Work item
Print, exactly as written, the line containing "1356x494 pixels." and every line after it, ending with the final line of the data below.

++++++++++

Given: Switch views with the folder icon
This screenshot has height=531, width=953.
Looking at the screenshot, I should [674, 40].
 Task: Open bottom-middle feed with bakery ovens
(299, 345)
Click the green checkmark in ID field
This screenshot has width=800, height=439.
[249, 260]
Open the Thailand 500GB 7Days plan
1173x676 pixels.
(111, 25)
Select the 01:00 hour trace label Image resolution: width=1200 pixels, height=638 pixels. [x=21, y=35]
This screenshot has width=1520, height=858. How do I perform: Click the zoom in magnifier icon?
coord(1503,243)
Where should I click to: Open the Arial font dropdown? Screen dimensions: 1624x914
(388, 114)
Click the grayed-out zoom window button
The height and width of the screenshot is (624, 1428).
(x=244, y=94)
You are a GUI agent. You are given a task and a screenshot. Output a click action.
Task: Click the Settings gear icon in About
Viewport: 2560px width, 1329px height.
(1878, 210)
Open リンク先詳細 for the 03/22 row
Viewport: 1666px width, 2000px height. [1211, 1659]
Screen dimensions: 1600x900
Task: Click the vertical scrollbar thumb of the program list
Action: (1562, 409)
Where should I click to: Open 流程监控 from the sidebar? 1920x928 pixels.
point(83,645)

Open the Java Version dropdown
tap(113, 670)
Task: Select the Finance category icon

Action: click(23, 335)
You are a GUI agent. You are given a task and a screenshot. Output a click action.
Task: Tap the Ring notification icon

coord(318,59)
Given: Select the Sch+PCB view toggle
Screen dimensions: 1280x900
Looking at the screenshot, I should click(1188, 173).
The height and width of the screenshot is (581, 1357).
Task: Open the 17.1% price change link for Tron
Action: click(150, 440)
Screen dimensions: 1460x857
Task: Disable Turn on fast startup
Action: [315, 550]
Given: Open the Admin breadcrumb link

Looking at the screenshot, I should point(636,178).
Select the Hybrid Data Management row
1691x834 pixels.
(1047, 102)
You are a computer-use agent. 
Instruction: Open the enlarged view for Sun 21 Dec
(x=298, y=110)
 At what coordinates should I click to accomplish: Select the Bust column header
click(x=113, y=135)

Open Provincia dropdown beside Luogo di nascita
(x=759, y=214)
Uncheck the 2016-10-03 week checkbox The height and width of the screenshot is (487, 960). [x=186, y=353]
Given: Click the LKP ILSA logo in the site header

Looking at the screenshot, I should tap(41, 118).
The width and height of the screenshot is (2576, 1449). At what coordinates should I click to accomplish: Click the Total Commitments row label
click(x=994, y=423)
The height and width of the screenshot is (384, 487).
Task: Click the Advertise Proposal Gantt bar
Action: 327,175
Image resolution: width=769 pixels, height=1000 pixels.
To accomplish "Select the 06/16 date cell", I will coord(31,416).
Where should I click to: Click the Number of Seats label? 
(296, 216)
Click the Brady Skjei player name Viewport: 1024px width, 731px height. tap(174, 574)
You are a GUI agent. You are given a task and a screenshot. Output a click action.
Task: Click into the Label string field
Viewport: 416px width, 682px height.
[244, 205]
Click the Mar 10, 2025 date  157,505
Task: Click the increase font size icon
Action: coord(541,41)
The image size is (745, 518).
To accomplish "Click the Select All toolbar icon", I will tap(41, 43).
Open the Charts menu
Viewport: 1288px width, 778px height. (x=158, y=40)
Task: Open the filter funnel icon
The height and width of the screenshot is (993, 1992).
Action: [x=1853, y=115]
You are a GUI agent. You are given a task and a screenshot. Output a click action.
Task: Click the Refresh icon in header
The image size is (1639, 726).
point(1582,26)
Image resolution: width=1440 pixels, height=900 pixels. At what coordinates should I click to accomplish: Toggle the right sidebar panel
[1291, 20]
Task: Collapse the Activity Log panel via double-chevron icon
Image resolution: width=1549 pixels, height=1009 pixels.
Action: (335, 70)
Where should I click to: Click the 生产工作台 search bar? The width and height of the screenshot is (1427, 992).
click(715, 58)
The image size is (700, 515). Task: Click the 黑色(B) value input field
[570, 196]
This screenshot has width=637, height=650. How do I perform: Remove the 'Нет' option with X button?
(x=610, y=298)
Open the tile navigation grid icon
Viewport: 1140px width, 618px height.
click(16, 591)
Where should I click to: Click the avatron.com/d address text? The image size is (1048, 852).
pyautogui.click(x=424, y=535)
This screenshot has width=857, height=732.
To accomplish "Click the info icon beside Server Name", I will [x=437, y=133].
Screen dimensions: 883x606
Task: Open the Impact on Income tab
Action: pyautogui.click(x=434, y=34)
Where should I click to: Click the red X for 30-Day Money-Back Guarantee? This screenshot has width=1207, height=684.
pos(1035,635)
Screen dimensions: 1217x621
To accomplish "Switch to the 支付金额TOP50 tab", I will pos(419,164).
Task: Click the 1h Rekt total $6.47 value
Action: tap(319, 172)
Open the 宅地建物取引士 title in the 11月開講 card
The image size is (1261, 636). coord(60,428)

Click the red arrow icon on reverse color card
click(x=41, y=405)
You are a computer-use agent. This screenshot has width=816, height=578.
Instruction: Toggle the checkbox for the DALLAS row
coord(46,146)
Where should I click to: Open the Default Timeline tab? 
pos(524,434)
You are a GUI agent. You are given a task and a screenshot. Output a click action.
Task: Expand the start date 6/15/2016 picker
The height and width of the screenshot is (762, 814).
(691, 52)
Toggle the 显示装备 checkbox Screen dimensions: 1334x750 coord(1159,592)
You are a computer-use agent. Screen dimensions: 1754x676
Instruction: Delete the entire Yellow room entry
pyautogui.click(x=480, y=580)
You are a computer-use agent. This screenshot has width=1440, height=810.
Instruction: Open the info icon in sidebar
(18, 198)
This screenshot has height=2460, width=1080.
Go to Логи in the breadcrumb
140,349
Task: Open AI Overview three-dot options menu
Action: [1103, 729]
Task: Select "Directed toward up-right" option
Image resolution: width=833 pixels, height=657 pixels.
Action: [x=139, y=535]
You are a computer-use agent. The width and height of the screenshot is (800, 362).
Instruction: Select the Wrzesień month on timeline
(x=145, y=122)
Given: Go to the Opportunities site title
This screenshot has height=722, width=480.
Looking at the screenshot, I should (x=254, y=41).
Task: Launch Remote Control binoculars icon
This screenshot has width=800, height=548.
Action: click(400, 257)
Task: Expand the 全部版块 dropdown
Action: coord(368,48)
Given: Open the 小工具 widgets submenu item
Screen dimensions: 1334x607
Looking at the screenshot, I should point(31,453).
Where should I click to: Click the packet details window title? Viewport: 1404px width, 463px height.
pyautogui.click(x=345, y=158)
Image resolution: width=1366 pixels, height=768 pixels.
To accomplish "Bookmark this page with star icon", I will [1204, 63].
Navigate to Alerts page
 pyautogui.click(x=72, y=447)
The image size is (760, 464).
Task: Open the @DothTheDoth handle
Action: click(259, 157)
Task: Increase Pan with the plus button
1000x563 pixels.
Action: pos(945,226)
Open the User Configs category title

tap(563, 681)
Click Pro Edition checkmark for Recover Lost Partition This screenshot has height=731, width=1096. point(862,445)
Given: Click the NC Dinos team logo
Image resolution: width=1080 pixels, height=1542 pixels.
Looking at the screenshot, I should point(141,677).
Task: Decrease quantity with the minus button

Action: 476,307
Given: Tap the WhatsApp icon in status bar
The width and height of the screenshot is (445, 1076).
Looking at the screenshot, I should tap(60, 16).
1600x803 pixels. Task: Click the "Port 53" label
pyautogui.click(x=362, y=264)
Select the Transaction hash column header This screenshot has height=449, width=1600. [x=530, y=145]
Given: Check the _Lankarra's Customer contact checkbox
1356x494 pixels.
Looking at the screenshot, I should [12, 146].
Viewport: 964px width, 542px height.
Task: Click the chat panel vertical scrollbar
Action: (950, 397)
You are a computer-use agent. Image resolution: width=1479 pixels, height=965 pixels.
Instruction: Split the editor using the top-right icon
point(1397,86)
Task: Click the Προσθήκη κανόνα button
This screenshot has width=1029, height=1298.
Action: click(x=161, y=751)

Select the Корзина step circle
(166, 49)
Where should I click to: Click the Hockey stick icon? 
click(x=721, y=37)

++++++++++

Your solution
1356x494 pixels.
Looking at the screenshot, I should [12, 146].
Viewport: 964px width, 542px height.
Task: Click the chat panel vertical scrollbar
Action: (950, 397)
You are a computer-use agent. Image resolution: width=1479 pixels, height=965 pixels.
Instruction: Split the editor using the top-right icon
point(1397,86)
Task: Click the Προσθήκη κανόνα button
This screenshot has width=1029, height=1298.
Action: click(x=161, y=751)

Select the Корзина step circle
(166, 49)
Where should I click to: Click the Hockey stick icon? 
click(x=721, y=37)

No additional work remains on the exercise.